Engaging through content

In the spirit of permission marketing, a concept made popular by the marketing author Seth Godin, Holiday is a big believer in building up marketing assets way before a product is being launched. He underlines the importance of mailing lists and perseverance when creating content, but is also quick to mention that ”the crappiest reason” to do content marketing is that all the others are doing it.

”Content marketing is either very expensive and very unsuccessful, or it can be very cheap and very successful. If you want that latter part, you have to actually like what you are doing,” he says.

Before anyone goes getting knee deep into content marketing, Holiday poses two questions for you to think about:

”What is something only I can say?” and ”How can I reasonably expect this to help my business?”

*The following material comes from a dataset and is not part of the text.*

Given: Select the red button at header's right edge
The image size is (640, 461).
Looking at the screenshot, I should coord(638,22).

When it comes to tweaking a piece of content to give it what it needs for it to go viral, he reminds that people share usually because they agree or disagree with what was said, or that it says something about their identity.

Closing the loop

Product market fit, growth hacks, and virality aside, marketing for growth hackers isn’t just about leads. It’s also about conversion. Which is right in line with the basic principles of customer development. In the end, the focus is on improving customer retention.

“You don’t get an award for just getting a lot of traffic,” Holiday emphasizes the importance of getting good outcomes in the acquisition phase to affect the bottom line.

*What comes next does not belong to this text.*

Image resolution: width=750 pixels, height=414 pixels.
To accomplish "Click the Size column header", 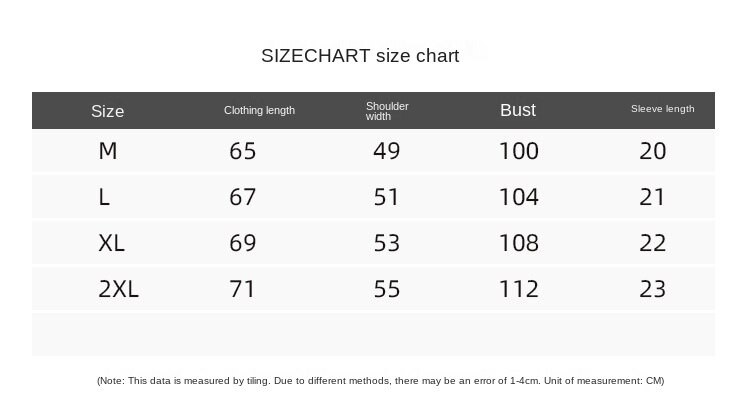I will 107,111.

However important the top of the funnel might be, retention trumps acquisition in the mind of growth hacker’s every time. This comes back down to the product itself. If a feature inside the service drives better user adoption and causes them to stick around, it’s marketing. Also, there’s only so much a marketer can do to grow a broken product.

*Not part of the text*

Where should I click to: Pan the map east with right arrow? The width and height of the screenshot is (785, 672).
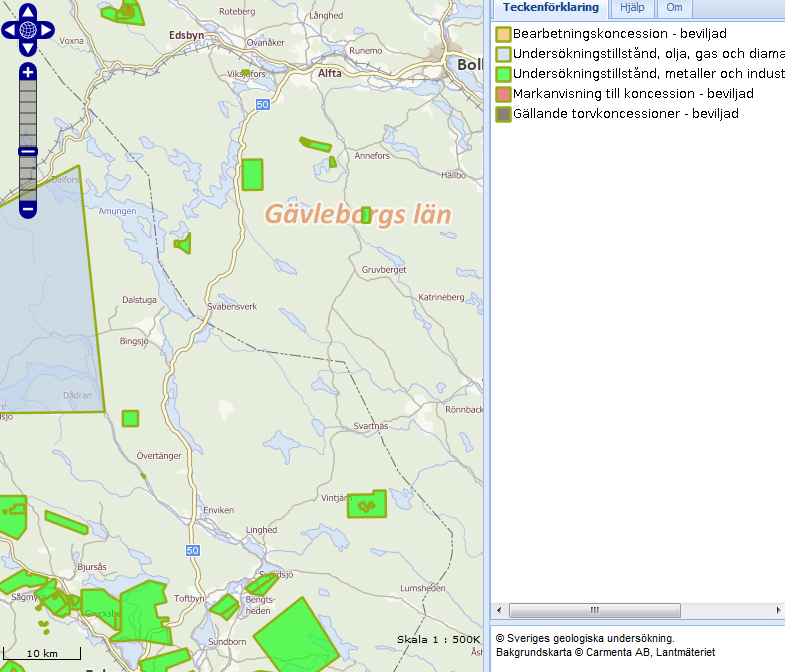[x=46, y=30]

To further highlight the importance of often neglected optimization and retention aspects, Holiday cites a classic study by Bain & Company, along with Earl Sasser of the Harvard Business School, which showed that a 5 percent increase in customer retention leads to an increase in profits of between 25 and 95 percent.

To tackle the highly subjective issue of evaluating “improvement”, Holiday introduces the concept of customized metrics. Key performance indicators that are tweaked to showcase successes in the onboarding process better than just the ones that automatically show up on anyone’s Google Analytics dashboard.

“Facebook’s focus was on users who added seven friends in 10 days. At Dropbox, it was dragging at least one file into your Dropbox folder—not just creating an account.”

In the end, whether the current state of the product or service is bad, great, or something in between, it can always be better.